As Claude Thau, the well-known LTCI seller and actuary has said, one reason to split the insurance industry from government is that it’s a way to make effective regulation possible.

When the government is both responsible for running an insurance program and regulating the program, it’s likely to be wildly over optimistic early on, then, when finances go sour, let itself get away with financial murder.

Look at the sad story of the Patient Protection and Affordable Care Act (PPACA) Early Retiree Retirement Program (ERRP). Congress gave it $5 billion to help subsidize employer retiree health plans for workers ages 55 to 64.

I’m sympathetic to objectivists and other people who believe in a pure free-market system, but I’m just not an objectivist. I don’t have any theoretical objection whatsoever to the idea of the existence of ERRP. I have no objection to some of my tax dollars going to pay for ERRP. I take no joy in seeing ERRP have problems.

But, because of the way Congress designed the ERRP system, ERRP managers blew through the $5 billion in funding by September 2012, now have virtually no ERRP cash left, and have just about no way to reimburse $2.5 billion in ERRP reimbursement requests.

Imagine that a big, private LTCI company generated $5 billion in revenue in two or three years, then shut down with $2.5 billion in unpaid claims on its books. Regulators would get medieval on that insurer, and executives at competitors would concede that the insurer had it coming.
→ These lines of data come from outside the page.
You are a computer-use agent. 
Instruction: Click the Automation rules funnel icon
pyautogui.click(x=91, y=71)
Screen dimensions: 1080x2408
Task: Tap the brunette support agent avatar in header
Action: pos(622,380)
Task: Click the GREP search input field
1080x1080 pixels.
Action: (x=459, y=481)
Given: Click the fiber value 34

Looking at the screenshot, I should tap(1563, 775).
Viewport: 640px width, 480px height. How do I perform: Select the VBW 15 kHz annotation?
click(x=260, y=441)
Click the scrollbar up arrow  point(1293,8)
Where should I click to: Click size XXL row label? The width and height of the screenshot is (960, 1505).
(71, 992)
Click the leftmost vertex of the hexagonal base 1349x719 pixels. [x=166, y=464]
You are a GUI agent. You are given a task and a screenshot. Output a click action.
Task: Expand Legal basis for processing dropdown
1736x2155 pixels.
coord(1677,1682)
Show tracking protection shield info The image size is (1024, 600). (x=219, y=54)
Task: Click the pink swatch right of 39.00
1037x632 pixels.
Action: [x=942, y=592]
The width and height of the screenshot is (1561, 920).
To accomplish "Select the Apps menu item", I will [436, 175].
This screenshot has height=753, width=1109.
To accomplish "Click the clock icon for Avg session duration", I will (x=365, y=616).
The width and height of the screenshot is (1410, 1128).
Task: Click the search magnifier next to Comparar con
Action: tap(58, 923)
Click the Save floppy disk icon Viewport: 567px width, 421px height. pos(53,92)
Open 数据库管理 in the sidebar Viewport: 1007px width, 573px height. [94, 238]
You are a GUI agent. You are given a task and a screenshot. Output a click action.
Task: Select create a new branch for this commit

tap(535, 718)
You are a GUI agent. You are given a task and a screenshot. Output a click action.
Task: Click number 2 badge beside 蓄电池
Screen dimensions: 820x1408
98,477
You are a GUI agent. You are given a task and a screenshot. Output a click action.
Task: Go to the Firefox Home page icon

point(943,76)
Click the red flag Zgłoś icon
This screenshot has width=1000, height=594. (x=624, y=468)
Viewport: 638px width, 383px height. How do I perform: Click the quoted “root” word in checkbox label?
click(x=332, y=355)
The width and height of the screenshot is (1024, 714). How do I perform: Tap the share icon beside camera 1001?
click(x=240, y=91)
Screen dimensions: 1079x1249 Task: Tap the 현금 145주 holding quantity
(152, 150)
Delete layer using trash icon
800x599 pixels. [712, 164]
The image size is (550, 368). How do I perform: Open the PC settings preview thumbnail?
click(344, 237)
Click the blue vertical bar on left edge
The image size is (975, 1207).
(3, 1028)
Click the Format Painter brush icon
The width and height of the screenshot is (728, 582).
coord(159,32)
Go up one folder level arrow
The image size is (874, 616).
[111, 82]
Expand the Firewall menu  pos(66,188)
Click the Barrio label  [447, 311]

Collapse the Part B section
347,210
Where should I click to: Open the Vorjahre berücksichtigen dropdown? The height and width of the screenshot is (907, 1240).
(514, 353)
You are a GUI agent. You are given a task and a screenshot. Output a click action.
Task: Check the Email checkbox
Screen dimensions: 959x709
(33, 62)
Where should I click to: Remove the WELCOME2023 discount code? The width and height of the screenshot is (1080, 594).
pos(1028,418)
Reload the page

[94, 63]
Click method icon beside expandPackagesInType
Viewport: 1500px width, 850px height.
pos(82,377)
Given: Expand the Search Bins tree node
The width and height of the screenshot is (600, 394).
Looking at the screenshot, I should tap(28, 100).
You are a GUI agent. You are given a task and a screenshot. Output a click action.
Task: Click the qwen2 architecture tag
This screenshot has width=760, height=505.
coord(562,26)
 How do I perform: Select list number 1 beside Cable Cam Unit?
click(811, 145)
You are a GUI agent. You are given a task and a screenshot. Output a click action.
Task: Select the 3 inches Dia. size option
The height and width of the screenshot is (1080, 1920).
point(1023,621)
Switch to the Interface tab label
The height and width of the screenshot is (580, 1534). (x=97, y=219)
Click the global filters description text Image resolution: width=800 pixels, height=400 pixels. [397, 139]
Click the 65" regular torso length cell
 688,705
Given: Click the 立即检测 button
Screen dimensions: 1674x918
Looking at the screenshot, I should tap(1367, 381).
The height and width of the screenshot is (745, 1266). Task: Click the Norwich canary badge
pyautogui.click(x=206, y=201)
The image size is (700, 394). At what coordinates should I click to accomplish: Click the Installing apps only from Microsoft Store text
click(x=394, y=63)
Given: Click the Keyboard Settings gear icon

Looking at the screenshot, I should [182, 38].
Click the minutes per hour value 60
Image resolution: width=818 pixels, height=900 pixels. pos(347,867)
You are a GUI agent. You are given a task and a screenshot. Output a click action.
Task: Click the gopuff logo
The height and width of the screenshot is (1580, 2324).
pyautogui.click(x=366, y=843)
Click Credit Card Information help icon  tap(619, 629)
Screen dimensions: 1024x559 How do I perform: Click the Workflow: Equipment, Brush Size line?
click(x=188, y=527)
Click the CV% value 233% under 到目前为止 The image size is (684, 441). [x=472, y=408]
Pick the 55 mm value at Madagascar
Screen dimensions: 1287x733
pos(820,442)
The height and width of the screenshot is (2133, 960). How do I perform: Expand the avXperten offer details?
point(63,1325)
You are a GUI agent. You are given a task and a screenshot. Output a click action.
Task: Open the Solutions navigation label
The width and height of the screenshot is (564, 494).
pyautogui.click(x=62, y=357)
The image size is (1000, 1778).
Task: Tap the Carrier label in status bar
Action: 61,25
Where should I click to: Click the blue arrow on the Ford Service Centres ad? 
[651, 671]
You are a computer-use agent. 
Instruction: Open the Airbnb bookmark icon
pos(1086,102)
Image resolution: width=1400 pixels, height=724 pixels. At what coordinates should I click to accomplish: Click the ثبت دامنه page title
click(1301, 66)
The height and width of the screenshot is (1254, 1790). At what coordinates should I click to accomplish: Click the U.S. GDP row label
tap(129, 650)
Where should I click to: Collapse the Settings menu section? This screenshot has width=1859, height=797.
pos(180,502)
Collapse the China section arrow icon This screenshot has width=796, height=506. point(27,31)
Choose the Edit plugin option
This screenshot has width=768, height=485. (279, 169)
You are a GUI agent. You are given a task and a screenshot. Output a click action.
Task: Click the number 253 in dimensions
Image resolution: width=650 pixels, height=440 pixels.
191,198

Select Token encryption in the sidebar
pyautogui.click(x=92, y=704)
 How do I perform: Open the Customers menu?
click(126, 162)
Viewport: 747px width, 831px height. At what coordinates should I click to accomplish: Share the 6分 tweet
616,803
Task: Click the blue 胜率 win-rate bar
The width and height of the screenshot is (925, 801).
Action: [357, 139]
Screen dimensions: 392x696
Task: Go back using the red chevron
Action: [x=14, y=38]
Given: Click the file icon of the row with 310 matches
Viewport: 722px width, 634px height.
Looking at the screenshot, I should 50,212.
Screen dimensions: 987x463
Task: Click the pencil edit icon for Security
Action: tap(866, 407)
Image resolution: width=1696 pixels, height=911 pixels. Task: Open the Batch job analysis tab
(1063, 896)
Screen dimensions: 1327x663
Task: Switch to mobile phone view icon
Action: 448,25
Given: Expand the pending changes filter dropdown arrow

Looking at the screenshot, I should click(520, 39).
But ERRP closed down with a whisper, and, before I read the U.S. Government Accountability Office (GAO) report on the matter, I had no idea how dire the ERRP situation was. I don’t see consumer groups or government agencies, other than the GAO, rushing to pillory either the ERRP managers or, if the real problem is that ERRP statute, the lawmakers who drafted the ERRP program statute.

I just don’t have the actuarial and economic forecasting skills to know whether private LTCI can really make much of a dent in total LTC financing needs. But I know it can help the people who do buy and use the coverage very much.

And I think that, whatever the existence of the industry does in terms of percentages of financing need met, it does a lot to help make sure there are hard-headed, bottom-line-oriented, skeptical people who do have serious actuarial and economic forecasting skills thinking about these issues.